SineGenerator#

class capymoa.stream.generator.SineGenerator[source]#

Bases: Stream

An SineGenerator

>>> from capymoa.stream.generator import SineGenerator
...
>>> stream = SineGenerator()
>>> stream.next_instance()
LabeledInstance(
    Schema(generators.SineGenerator ),
    x=ndarray(..., 4),
    y_index=0,
    y_label='positive'
)
>>> stream.next_instance().x
array([0.96775591, 0.00611718, 0.9637048 , 0.93986539])
__init__(
instance_random_seed: int = 1,
classification_function: int = 1,
suppress_irrelevant_attributes: bool = False,
balance_classes: bool = False,
)[source]#

Construct a SineGenerator .

Parameters:
  • instance_random_seed – Seed for random generation of instances, defaults to 1

  • classification_function – Classification function used, as defined in the original paper.
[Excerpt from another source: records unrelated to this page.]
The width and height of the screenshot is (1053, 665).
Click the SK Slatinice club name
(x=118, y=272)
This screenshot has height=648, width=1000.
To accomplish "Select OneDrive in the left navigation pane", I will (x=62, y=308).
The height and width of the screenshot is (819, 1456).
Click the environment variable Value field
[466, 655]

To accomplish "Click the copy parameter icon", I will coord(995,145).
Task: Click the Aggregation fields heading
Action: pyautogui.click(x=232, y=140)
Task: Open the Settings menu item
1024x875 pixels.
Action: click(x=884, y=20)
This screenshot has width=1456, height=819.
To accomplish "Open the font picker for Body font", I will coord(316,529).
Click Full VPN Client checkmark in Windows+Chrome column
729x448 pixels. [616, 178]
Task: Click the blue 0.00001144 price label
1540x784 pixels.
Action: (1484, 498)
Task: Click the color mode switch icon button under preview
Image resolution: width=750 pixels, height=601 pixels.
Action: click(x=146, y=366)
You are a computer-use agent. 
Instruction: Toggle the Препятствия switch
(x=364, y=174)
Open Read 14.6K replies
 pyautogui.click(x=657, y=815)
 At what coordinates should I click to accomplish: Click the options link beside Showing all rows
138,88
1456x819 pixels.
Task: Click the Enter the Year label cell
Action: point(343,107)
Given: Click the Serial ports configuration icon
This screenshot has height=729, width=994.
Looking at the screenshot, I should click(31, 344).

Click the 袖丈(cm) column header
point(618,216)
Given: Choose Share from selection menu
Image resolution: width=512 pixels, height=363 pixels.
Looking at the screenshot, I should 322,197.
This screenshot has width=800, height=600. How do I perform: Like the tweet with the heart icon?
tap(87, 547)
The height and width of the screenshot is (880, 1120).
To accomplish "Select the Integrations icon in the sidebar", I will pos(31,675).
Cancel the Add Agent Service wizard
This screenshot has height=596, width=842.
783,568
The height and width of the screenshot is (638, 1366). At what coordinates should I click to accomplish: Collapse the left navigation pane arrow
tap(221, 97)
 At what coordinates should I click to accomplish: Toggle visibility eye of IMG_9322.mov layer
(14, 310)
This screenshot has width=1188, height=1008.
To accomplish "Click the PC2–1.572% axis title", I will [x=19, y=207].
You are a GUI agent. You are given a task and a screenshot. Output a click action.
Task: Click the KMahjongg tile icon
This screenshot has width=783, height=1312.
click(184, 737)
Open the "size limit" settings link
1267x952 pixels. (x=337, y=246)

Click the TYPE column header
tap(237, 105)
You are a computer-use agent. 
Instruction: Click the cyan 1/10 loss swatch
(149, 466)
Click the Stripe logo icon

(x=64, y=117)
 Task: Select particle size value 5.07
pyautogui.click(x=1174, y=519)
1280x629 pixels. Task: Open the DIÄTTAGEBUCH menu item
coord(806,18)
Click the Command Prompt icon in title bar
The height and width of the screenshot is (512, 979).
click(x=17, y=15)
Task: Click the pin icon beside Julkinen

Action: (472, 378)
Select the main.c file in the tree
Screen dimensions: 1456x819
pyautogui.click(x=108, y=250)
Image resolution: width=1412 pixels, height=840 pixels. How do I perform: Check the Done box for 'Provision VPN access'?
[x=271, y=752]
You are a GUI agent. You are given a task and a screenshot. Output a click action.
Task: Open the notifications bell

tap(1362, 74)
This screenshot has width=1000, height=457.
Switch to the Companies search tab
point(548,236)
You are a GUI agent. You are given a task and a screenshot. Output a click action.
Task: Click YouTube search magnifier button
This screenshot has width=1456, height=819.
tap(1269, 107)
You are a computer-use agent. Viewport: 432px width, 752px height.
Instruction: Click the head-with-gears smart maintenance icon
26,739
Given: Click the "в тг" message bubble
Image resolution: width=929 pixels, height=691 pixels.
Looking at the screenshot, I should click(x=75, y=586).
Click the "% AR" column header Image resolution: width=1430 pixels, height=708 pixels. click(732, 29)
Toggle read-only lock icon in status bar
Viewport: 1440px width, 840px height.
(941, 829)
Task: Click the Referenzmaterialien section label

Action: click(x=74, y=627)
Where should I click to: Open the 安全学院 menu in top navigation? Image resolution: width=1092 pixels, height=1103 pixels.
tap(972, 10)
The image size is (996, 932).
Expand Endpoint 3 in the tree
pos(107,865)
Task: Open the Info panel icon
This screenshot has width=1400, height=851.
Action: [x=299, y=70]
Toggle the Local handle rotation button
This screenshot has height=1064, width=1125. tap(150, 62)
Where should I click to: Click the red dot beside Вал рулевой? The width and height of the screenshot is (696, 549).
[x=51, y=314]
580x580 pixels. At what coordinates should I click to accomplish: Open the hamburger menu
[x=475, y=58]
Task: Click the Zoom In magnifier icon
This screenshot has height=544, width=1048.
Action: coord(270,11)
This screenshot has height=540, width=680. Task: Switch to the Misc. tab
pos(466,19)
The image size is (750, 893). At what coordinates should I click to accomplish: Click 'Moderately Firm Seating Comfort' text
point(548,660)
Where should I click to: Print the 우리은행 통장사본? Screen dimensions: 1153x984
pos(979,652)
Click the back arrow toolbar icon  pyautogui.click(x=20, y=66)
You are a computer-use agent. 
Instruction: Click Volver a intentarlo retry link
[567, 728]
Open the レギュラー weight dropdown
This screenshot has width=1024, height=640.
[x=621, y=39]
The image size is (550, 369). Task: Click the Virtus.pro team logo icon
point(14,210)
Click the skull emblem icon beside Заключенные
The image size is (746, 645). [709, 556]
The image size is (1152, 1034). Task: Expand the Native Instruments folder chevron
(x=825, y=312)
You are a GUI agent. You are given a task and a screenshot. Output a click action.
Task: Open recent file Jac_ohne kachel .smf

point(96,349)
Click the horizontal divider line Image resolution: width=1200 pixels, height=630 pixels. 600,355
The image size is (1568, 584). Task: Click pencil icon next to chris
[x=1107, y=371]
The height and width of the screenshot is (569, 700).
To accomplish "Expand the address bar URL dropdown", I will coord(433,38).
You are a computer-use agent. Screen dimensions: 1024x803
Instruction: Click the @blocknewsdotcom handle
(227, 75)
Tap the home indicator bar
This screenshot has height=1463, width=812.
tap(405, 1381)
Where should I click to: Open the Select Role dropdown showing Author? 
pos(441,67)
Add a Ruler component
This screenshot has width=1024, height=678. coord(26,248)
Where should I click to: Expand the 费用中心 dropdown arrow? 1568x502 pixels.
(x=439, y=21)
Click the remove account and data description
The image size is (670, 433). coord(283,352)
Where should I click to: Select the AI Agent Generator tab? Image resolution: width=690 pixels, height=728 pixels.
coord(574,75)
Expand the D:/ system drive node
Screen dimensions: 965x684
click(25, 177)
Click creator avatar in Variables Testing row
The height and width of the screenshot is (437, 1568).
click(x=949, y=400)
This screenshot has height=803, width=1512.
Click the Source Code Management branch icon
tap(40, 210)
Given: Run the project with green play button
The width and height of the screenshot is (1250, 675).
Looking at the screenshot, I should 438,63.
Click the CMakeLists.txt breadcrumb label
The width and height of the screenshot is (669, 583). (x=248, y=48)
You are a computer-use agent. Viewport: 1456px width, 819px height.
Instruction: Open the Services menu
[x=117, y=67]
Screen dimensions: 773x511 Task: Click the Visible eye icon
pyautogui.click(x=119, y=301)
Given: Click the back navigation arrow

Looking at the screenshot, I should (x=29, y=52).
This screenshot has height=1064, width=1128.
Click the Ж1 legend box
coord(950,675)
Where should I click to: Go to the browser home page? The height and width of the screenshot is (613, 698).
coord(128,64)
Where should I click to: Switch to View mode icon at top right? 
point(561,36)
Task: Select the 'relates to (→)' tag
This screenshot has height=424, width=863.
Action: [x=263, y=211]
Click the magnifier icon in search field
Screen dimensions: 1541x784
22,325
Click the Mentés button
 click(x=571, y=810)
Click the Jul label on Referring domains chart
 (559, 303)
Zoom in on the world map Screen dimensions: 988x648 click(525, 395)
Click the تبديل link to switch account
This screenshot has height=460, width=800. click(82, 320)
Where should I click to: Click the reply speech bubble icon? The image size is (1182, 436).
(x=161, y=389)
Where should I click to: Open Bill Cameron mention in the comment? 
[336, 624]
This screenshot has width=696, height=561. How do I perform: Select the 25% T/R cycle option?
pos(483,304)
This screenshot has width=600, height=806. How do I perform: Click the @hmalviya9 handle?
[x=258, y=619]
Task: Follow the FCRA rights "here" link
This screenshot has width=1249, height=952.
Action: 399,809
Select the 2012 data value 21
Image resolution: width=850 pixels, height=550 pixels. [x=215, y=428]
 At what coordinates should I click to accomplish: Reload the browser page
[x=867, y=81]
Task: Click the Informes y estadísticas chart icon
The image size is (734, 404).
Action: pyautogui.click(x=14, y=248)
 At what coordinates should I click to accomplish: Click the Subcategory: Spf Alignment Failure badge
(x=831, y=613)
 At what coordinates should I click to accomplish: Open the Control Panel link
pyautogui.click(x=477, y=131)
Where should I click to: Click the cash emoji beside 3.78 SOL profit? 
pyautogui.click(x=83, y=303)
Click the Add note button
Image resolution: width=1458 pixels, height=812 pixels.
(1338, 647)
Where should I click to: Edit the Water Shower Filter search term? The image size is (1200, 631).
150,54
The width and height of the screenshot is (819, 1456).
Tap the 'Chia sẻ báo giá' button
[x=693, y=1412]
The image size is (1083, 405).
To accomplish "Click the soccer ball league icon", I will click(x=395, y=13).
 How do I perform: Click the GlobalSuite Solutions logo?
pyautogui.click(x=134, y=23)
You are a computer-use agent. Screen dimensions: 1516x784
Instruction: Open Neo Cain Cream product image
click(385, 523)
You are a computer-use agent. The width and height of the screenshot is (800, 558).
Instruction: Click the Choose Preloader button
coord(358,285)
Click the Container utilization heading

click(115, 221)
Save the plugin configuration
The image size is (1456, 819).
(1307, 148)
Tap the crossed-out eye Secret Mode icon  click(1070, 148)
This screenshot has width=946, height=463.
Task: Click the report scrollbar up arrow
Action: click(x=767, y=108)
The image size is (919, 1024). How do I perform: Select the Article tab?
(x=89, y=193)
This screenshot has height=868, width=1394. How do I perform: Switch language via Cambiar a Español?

  • suppress_irrelevant_attributes – Reduce the data to only contain 2 relevant numeric attributes

  • balance – Balance the number of instances of each class.

CLI_help() str[source]#

Return cli help string for the stream.

get_moa_stream() InstanceStream | None[source]#

Get the MOA stream object if it exists.

get_schema() Schema[source]#

Return the schema of the stream.

has_more_instances() bool[source]#

Return True if the stream have more instances to read.

next_instance() LabeledInstance | RegressionInstance[source]#

Return the next instance in the stream.

Raises:

ValueError – If the machine learning task is neither a regression nor a classification task.

Returns:

A labeled instances or a regression depending on the schema.

restart()[source]#

Restart the stream to read instances from the beginning.